- Born: 1943 (age 82–83)
- Spouse: Karl L. Brown

Academic background
- Alma mater: Universitӓt Heidelberg

Academic work
- Institutions: Stanford Linear Accelerator Center, California Superconducting Super Collider, Texas

= Vera Lüth =

Experimental particle physicist

Vera G. Lüth (born 1943) is an experimental particle physicist and professor emerita at Stanford Linear Accelerator Center (SLAC), Stanford University, in the United States. A senator of the Helmholtz Association, she has worked in particle physics at SLAC since 1974. She is a fellow of the American Physical Society.

== Early life and education ==
Lüth completed her undergraduate education at Mainz University Institute of Physics from 1963 to 1966. In 1969 she completed a Master of Science in physics at Heidelberg University; her Dr. rer. nat. work in particle physics was also completed there from 1966 to 1974, based on research at CERN. Her 1974 dissertation, titled Measurement of the Charge Asymmetry in the Decay K0 --> pi+- e-+ Neutrino as a Function of the K0 Decay Time, was advised by Jack H. Steinberger and Heinz August Adolf Wilhelm Filthuth.

In 1977 she married Karl L. Brown (1925–2002) in Santa Clara County, California.

== Career ==
Lüth was hired at SLAC as a postdoctoral researcher from 1974 to 1984.

She returned to CERN as a scientific associate from 1984 to 1985, working with Jack Steinberger and others to measure charge-parity violation in neutral kaon decay. By 1984, Lüth had joined the permanent faculty at SLAC. Between 1992 and 1994, she was deputy associate director of research at the Superconducting Super Collider (SSC) laboratory in Texas. When construction of the SSC was cancelled, she returned to SLAC as the first technical coordinator for the BaBar detector, with responsibilities for overseeing the detector's design and construction. Upon its completion, she turned her efforts to measuring decay of B mesons. According to Kelen Tuttle, writing for SLAC Today, "Lüth was one of the leading physicists on both the magnetic detector built by SLAC and Lawrence Berkeley National Laboratory and the MARK II detector, which recorded data at SPEAR, the Positron Electron Project and the Stanford Linear Collider. Lüth was also the driving force to build the first detector using silicon microstrips at a colliding beam machine."

In 2004 she was promoted to Professor of Research at SLAC.

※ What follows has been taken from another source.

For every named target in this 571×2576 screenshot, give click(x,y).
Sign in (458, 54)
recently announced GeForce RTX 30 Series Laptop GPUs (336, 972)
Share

Lüth served as a permanent member of the Helmholtz Association's Senate Commission from 2008 to 2011, and in 2011she was appointed a senator of the Helmholtz Association for the research field of the structure of matter. She has participated on numerous advisory committees and panels, including the German Wissenschaftsrat's Large Facilities Panel, and the Department of Energy and National Science Foundation High Energy Physics Advisory Panel.

== Research ==
Lüth has conducted research at CERN in Switzerland, Heidelberg University in Germany, and SLAC. According to SLAC theoretical physicist JoAnne Hewett, "Right from the beginning, Vera showed that every experiment she contributed to was the definitive experiment at the time." Burton Richter said she proved her worth early, "playing an important role at the Stanford Positron Electron Accelerating Ring (SPEAR) during the 'November Revolution,' which launched a new era of particle physics with the discovery of the charm quark". Her research interests have included fundamental symmetries, heavy flavor particle weak decays, silicon vertex detectors, and precision tracking.

In addition to co-authoring more than 700 publications on particle physics, Luth has contributed a historical biography of Wolfgang K. H. Panofsky to the Annual Review of Nuclear and Particle Science.

== Honors ==
Lüth was elected a Fellow of the American Physical Society in 1984, and cited "For Contributions to the discovery of new particles and to the determination of their properties."

She was honored as professor emerita at SLAC in 2010.